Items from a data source
╭──
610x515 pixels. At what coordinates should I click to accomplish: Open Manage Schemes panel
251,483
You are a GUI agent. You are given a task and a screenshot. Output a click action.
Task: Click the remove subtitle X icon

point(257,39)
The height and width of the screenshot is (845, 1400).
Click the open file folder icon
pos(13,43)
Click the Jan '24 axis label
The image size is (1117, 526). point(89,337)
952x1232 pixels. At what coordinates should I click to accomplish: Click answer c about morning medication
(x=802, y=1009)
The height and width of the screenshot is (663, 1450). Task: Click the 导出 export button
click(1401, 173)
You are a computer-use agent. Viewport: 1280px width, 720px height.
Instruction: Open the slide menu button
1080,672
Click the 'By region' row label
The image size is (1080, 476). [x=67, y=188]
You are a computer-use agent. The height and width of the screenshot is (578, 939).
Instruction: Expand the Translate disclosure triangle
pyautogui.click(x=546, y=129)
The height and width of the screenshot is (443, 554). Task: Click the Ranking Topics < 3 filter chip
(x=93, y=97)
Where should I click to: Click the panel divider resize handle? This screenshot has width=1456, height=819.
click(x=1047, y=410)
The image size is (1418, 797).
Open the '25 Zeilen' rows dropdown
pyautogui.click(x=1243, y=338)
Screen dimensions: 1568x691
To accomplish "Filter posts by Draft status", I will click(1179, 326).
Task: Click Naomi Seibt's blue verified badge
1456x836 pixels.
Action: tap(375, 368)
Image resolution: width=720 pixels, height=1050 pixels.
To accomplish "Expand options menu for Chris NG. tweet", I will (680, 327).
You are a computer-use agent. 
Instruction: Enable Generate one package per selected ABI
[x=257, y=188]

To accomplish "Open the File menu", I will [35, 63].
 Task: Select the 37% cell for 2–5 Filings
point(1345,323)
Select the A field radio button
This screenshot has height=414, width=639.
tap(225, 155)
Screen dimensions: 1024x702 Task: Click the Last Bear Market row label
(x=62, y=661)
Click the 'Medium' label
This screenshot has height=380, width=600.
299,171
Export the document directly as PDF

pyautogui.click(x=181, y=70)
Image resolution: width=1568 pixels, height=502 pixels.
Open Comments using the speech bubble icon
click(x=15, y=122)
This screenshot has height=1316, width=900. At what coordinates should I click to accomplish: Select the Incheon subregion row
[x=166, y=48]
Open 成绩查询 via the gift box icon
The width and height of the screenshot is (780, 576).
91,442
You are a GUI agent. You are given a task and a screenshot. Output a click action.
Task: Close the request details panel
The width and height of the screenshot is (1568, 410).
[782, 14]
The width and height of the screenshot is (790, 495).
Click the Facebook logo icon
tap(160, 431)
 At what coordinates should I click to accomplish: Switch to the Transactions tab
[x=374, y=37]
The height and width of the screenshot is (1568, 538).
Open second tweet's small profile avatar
╰──
§ **Task objective**
Take the entries above and transcribe them exactly as they stand.

§ **Result**
610x515 pixels. At what coordinates should I click to accomplish: Open Manage Schemes panel
251,483
You are a GUI agent. You are given a task and a screenshot. Output a click action.
Task: Click the remove subtitle X icon

point(257,39)
The height and width of the screenshot is (845, 1400).
Click the open file folder icon
pos(13,43)
Click the Jan '24 axis label
The image size is (1117, 526). point(89,337)
952x1232 pixels. At what coordinates should I click to accomplish: Click answer c about morning medication
(x=802, y=1009)
The height and width of the screenshot is (663, 1450). Task: Click the 导出 export button
click(1401, 173)
You are a computer-use agent. Viewport: 1280px width, 720px height.
Instruction: Open the slide menu button
1080,672
Click the 'By region' row label
The image size is (1080, 476). [x=67, y=188]
You are a computer-use agent. The height and width of the screenshot is (578, 939).
Instruction: Expand the Translate disclosure triangle
pyautogui.click(x=546, y=129)
The height and width of the screenshot is (443, 554). Task: Click the Ranking Topics < 3 filter chip
(x=93, y=97)
Where should I click to: Click the panel divider resize handle? This screenshot has width=1456, height=819.
click(x=1047, y=410)
The image size is (1418, 797).
Open the '25 Zeilen' rows dropdown
pyautogui.click(x=1243, y=338)
Screen dimensions: 1568x691
To accomplish "Filter posts by Draft status", I will click(1179, 326).
Task: Click Naomi Seibt's blue verified badge
1456x836 pixels.
Action: tap(375, 368)
Image resolution: width=720 pixels, height=1050 pixels.
To accomplish "Expand options menu for Chris NG. tweet", I will (680, 327).
You are a computer-use agent. 
Instruction: Enable Generate one package per selected ABI
[x=257, y=188]

To accomplish "Open the File menu", I will [35, 63].
 Task: Select the 37% cell for 2–5 Filings
point(1345,323)
Select the A field radio button
This screenshot has height=414, width=639.
tap(225, 155)
Screen dimensions: 1024x702 Task: Click the Last Bear Market row label
(x=62, y=661)
Click the 'Medium' label
This screenshot has height=380, width=600.
299,171
Export the document directly as PDF

pyautogui.click(x=181, y=70)
Image resolution: width=1568 pixels, height=502 pixels.
Open Comments using the speech bubble icon
click(x=15, y=122)
This screenshot has height=1316, width=900. At what coordinates should I click to accomplish: Select the Incheon subregion row
[x=166, y=48]
Open 成绩查询 via the gift box icon
The width and height of the screenshot is (780, 576).
91,442
You are a GUI agent. You are given a task and a screenshot. Output a click action.
Task: Close the request details panel
The width and height of the screenshot is (1568, 410).
[782, 14]
The width and height of the screenshot is (790, 495).
Click the Facebook logo icon
tap(160, 431)
 At what coordinates should I click to accomplish: Switch to the Transactions tab
[x=374, y=37]
The height and width of the screenshot is (1568, 538).
Open second tweet's small profile avatar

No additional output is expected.